The stock market regulator, the Securities and Exchange Board of India, has been gradually strengthening the regulations governing P-Notes (participatory notes) over the last few years. The latest measure regarding P-Note on derivatives will help shrink the issuances of these instruments drastically, taking the country closer towards the goal of completely closing this channel.

SEBI had issued a discussion paper in May in which it had laid down two ways in which the P-Note regulations could be tightened. One, it had proposed a regulatory fee of $1,000 for each P-Note subscriber, to be collected once every three years from FPIs who issue P-Notes. The second measure proposed was to phase out P-Notes on derivatives that were issued for speculative purpose. The SEBI board has accepted both these proposals.

Why the curbs?

SEBI’s war against P-Notes has been a long-drawn one. These are derivative instruments issued by foreign portfolio investors registered with SEBI, to overseas investors who wish to buy Indian equity and debt instruments without registering with the Indian regulator.

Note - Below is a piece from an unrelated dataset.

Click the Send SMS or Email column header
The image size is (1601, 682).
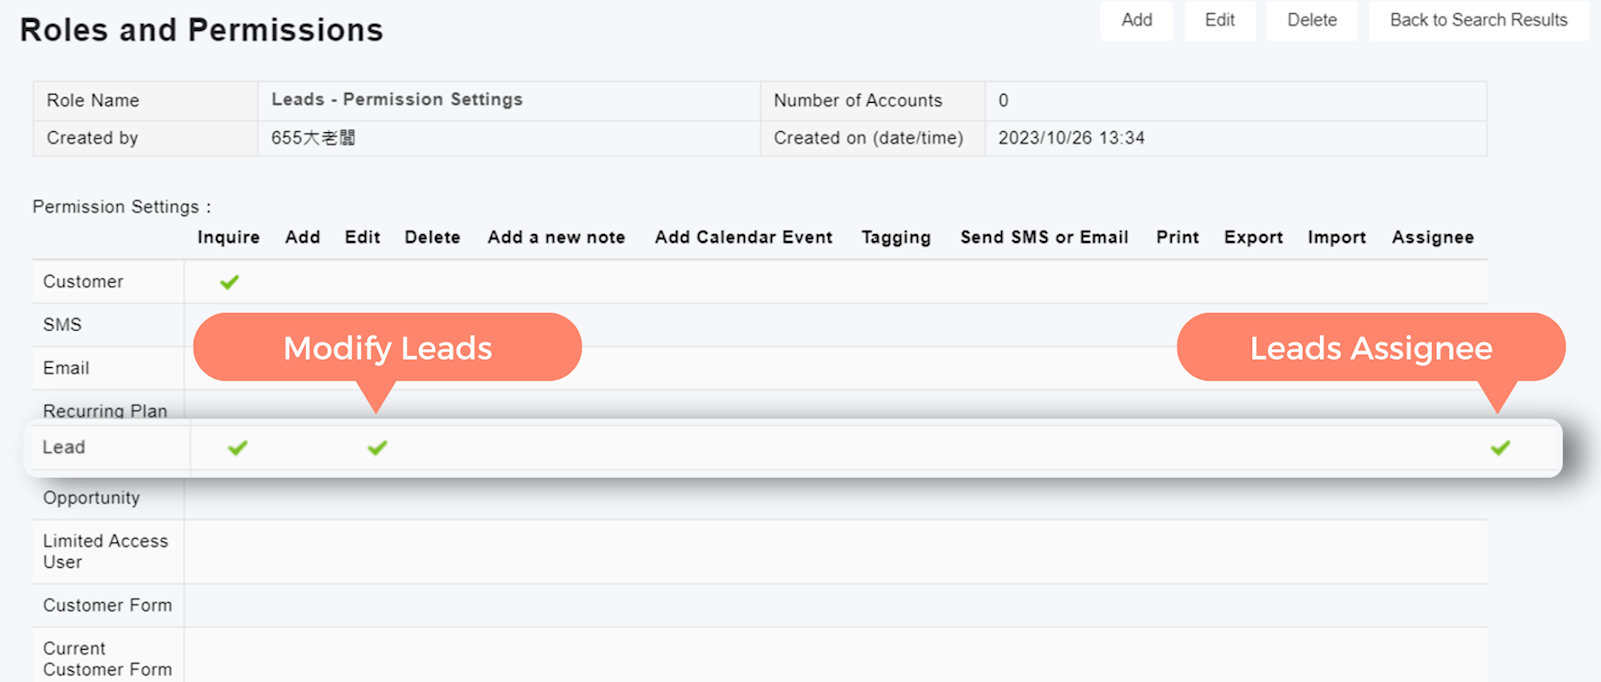coord(1044,237)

The opacity offered by these instruments, wherein the final beneficial owner of the instrument can remain hidden, had led to the misuse of these instruments by money launderers. There was also fear that hedge funds located overseas could cause volatility in the market by moving funds out of the market at short notice, using p-notes.

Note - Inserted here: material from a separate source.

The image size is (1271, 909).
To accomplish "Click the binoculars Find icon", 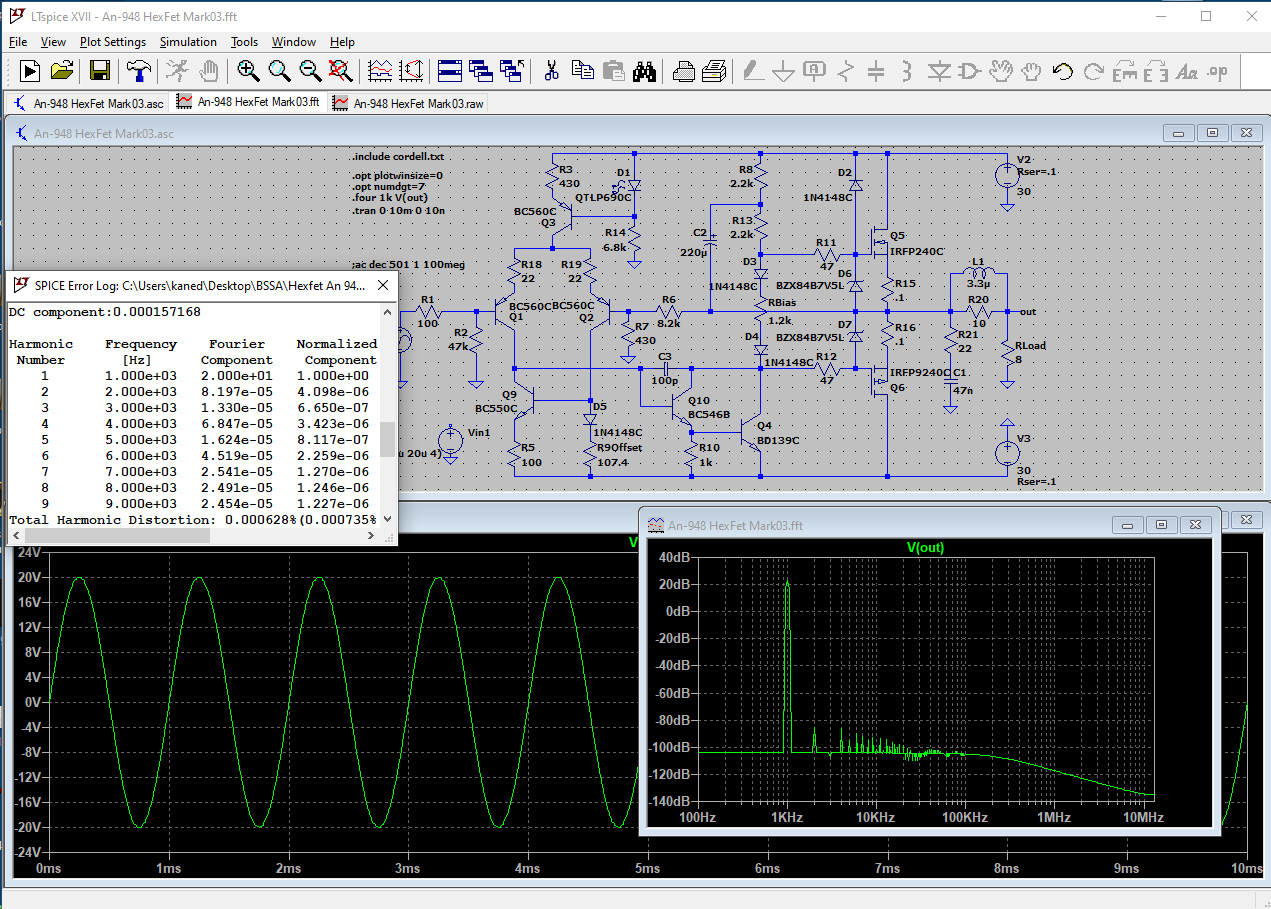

However, SEBI has been tightening the screws over the last few years, with the result that share of P-Notes as a proportion of FPI’s assets under management had fallen to just 6 per cent currently from over 50 per cent in 2007.

Will the tweaks help?

Towards the end of April 2017, P-Notes issued against derivatives were valued at ₹40,165 crore, accounting for 24 per cent of outstanding P-Notes on that date.

SEBI has now laid out that fresh P-Notes on derivatives should be issued only if they are bought for hedging purpose. In other words, the P-Note subscriber has to prove that he holds the underlying stock, in order to buy the P-Note on derivative. The P–Notes on derivative that are currently outstanding (and issued for speculative purpose) have to be extinguished by the end of 2020.

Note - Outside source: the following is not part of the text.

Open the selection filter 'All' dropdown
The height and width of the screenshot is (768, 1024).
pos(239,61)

This move is likely to throttle P-Note issuances on derivatives. It is quite unlikely that any overseas investor is trying to hedge the position he has in the spot market through these instruments. Almost the entire outstanding amount is likely to be speculative. Overseas investors such as hedge funds are likely to be using these instruments to take leveraged bets on Indian equity market. The positive is that overall P-Notes outstanding could reduce by at least 25 per cent over the medium-term.

Genuine FPIs may get hit

The flip-side to this is that P-Notes account for 16 per cent of the volume in the equity derivative volume on the NSE. Curbing these instruments will impact liquidity in this segment. Also empirical data suggests that P-Notes on derivatives are being used by genuine foreign investors who prefer to use the instruments for the speed and easier compliance requirements. SEBI might not be doing right in shutting the door for these investors.

It would not be right to argue that the move will curb round-tripping since money launderers are more likely to use P-Notes drawn on equity, as they can transfer larger sums with these instruments.

Ineffective levy

The levy of $1,000 for each subscriber, every three years, is unlikely to be effective as it is too small to be a deterrent as it translates in to just ₹21,000 or so every year, per subscriber. In the discussion paper, SEBI had stated that the regulator incurs a large expenditure on manpower and on IT infrastructure in scrutinising the P-Note data. The fee could help cover some of the expenses borne by the regulator.

But the claim of the regulator that the fee will discourage the P-Note subscribers from taking this route and encourage them to directly take registration as an FPI is unlikely to materialise.